Alona is a PhD Student in the Department of Comparative Literature at the University of California, Los Angeles, where she researches diasporic memory within Black and Jewish literary and political writing. Looking at the United States and Germany as sites to untangle the haunting afterlives of violence and the (im)possibility of repair, Alona is most interested in the rhetorical use of analogy, the theories and practices of reparations, and the mobilization of memory in social movements.

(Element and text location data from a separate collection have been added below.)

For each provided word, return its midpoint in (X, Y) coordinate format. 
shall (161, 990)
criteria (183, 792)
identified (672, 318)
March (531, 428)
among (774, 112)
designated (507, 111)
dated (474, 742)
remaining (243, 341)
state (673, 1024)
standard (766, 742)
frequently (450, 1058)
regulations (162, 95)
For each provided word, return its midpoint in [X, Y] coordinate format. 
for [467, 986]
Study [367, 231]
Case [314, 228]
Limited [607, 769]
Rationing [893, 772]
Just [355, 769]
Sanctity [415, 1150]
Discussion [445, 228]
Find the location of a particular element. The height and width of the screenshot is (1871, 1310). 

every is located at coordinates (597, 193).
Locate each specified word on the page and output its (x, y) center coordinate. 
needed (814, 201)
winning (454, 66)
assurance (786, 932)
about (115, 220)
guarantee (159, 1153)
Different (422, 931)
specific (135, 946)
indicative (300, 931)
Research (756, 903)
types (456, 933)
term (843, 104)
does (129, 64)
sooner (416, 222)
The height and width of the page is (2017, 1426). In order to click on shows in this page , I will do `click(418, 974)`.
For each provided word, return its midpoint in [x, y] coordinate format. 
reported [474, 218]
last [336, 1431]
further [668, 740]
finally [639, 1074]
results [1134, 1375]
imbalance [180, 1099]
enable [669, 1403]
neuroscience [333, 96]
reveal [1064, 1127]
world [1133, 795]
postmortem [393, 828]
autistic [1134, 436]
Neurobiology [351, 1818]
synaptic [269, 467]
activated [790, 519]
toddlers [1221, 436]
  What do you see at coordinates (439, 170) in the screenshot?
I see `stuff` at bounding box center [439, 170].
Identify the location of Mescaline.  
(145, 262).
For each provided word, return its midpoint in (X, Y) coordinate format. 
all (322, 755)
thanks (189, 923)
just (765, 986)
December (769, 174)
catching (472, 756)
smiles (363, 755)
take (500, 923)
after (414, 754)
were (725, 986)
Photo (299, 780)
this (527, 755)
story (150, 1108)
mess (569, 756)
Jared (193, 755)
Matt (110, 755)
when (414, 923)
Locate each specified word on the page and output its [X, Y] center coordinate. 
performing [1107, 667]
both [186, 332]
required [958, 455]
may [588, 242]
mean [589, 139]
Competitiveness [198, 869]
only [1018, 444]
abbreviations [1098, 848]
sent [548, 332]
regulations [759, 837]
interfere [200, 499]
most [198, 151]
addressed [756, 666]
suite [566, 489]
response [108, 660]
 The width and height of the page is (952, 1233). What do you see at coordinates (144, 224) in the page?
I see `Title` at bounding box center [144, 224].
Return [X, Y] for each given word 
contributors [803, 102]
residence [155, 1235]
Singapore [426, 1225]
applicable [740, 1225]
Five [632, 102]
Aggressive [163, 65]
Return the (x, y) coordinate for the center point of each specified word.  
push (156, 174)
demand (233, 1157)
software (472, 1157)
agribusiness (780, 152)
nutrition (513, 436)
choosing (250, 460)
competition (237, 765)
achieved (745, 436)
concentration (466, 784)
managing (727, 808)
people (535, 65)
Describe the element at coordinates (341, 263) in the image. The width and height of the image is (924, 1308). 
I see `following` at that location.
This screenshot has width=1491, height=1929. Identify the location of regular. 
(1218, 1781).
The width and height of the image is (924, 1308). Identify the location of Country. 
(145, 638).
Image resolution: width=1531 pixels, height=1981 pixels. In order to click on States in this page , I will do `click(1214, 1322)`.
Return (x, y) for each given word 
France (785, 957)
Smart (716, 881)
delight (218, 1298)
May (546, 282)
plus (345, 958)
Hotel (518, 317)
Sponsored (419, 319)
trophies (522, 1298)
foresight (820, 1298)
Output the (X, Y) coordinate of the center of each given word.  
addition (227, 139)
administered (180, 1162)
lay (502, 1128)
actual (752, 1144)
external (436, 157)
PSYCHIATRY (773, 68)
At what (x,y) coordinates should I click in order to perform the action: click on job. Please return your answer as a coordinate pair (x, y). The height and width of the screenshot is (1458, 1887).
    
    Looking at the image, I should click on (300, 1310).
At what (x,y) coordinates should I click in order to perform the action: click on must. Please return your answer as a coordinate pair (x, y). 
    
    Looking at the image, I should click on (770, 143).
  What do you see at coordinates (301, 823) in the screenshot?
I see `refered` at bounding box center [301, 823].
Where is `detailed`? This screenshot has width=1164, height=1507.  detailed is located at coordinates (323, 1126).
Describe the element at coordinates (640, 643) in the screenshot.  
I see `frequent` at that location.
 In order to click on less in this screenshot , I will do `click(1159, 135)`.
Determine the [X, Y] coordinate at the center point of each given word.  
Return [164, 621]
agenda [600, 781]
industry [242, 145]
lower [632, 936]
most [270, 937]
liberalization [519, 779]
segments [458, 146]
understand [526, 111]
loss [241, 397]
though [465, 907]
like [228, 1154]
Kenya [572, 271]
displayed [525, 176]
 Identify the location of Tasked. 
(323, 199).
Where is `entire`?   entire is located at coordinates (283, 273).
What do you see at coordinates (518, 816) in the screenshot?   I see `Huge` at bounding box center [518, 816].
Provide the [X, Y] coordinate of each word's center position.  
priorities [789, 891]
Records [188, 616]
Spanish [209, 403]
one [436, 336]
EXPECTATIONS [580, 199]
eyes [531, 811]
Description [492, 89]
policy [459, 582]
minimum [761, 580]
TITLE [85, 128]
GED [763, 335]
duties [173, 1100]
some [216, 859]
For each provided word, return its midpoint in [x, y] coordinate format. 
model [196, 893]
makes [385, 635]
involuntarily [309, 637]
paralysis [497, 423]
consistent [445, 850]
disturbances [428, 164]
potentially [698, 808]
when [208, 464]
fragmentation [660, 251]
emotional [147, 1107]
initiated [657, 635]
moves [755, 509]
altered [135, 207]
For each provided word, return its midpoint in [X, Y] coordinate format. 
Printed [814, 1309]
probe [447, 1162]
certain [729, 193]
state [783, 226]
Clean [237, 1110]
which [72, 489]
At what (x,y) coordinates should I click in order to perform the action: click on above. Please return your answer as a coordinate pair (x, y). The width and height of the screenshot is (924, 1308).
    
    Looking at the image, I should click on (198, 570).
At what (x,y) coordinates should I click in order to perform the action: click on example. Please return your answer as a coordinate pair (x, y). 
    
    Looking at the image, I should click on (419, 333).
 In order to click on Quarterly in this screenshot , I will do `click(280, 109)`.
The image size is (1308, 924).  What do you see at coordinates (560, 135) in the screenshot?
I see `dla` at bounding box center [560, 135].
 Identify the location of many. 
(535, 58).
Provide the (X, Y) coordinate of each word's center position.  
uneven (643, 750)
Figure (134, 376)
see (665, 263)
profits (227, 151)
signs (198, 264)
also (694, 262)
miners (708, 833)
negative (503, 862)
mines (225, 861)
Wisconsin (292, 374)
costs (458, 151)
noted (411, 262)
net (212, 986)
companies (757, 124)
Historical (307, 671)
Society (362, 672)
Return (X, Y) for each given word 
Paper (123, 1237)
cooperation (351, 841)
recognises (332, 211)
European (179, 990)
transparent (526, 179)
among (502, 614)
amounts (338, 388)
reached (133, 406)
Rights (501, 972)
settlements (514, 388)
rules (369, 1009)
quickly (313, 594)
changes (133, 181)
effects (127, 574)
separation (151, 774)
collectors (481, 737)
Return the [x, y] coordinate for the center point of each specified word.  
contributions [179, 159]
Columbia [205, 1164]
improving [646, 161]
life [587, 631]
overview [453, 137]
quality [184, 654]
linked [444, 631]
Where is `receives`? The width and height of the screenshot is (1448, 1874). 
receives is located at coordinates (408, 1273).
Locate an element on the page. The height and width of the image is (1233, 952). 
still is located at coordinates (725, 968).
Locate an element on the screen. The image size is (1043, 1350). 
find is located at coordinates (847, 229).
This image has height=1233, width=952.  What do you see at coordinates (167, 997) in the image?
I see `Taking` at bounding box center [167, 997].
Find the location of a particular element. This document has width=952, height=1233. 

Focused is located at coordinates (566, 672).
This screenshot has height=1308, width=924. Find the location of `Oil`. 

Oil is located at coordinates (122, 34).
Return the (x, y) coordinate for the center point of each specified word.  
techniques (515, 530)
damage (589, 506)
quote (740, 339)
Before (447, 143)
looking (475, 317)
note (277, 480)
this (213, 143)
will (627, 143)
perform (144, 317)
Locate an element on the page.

Alona brings this learning into her organizing, where she weaves together commitments to redress racial violence, build communities of collective action, and live out a vibrant Jewish life. Alona finds her political home at Tzedek Lab and Kavod — sites of progressive Jewish organizing intervening against racism, antisemitism, and white supremacy. Alona is also a co-founder of the Liberatory Jewish Studies Network, where she is currently building a network of academic workers envisioning and cultivating the field of Jewish Studies beyond Zionism
Before beginning her PhD, Alona completed a masters degree in race and migration studies at Freie Universität Berlin, a fellowship studying talmudic texts at the Hadar Institute, and a Fulbright Grant teaching English in Chemnitz, Germany. Alona earned her BA in Black Studies at Brandeis University.